Task brief: Scan the entries below for the word "dimensions", then copy each line that holds it.

--- Information ---

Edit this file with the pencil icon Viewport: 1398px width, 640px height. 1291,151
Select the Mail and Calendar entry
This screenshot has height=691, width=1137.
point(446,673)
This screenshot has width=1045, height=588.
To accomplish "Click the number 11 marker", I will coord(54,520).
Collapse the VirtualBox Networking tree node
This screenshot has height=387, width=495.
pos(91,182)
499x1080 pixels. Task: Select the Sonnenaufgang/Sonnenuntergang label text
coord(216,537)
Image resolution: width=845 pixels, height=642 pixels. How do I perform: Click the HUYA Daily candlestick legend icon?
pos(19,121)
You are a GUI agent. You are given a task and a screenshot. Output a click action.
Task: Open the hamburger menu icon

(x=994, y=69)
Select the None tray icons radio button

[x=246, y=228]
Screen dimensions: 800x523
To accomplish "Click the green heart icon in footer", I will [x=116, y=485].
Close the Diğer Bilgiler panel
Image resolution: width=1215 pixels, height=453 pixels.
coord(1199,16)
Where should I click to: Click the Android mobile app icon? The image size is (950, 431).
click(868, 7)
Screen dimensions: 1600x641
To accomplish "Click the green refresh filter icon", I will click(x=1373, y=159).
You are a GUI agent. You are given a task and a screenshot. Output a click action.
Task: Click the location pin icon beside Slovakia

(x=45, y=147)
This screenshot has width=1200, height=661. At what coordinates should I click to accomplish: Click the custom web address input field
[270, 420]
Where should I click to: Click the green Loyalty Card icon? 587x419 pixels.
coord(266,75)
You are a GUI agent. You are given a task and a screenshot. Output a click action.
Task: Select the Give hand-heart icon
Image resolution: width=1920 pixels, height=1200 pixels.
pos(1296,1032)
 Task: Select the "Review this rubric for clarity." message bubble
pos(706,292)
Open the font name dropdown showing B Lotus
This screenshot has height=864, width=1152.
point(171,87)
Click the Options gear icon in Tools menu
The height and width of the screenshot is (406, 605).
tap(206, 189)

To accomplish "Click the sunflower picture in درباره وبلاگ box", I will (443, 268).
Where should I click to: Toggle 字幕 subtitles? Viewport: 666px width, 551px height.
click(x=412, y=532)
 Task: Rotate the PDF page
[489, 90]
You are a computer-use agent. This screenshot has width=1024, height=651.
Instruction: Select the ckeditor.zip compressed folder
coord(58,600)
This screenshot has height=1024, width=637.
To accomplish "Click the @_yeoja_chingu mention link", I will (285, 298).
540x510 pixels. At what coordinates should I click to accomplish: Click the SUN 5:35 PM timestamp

---

Worked solution:
Screen dimensions: 800x523
Screen dimensions: 1600x641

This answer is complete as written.